▶ **Assignment**
Line by line, transcribe the data below exactly and pass over the images.

▶ **Data extracts**
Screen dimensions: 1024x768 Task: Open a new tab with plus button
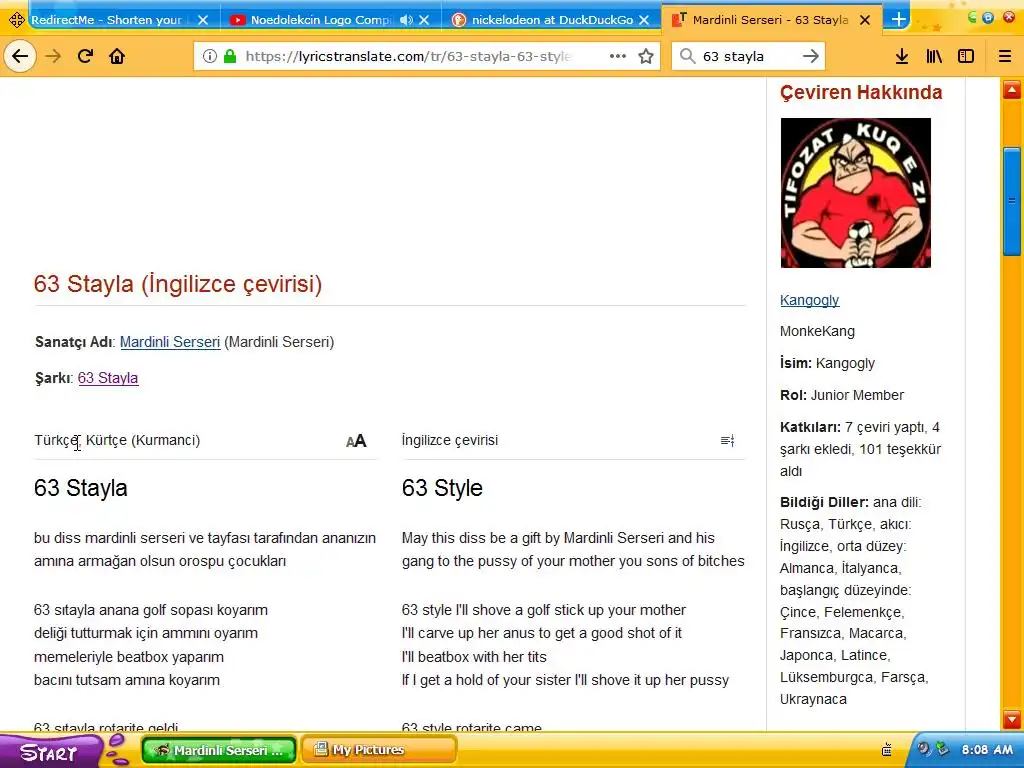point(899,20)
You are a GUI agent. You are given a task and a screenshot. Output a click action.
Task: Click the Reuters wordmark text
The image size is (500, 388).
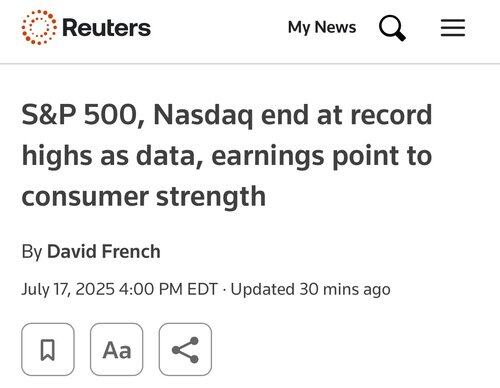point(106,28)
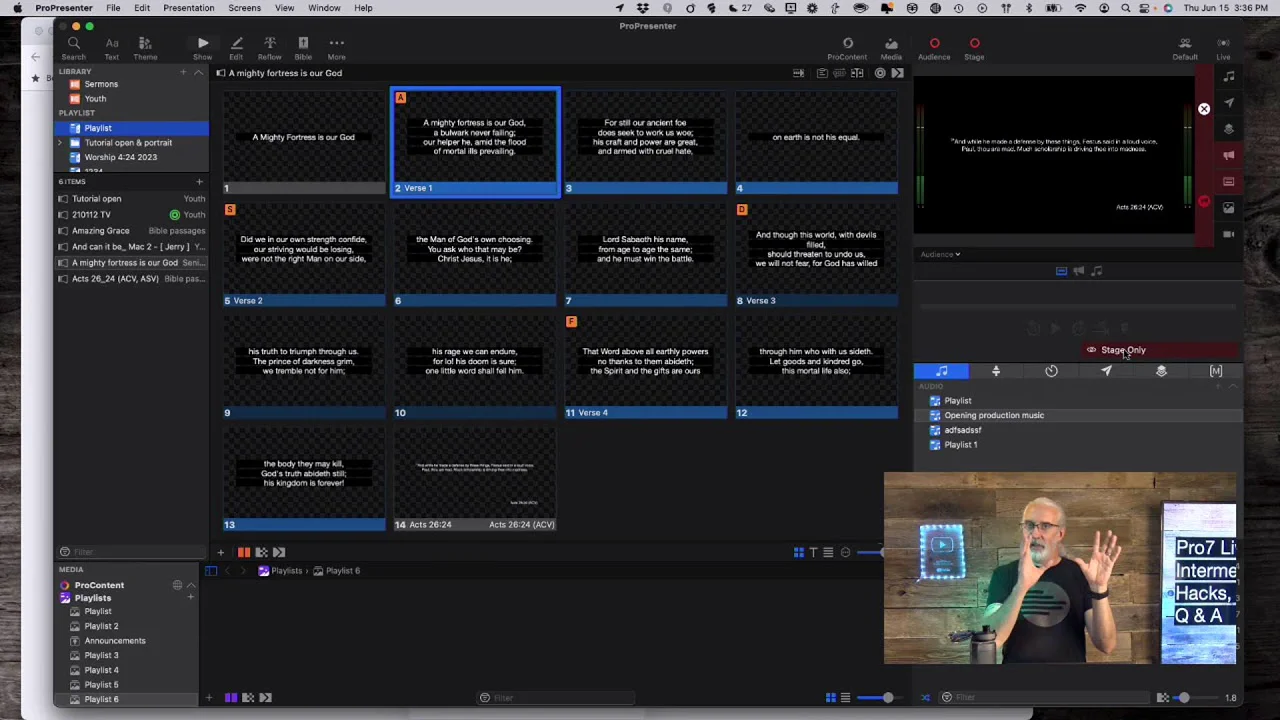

▶ **Finished task**
Screen dimensions: 1024x768 Task: Open a new tab with plus button
point(899,20)
You are a GUI agent. You are given a task and a screenshot. Output a click action.
Task: Click the Reuters wordmark text
The image size is (500, 388).
point(106,28)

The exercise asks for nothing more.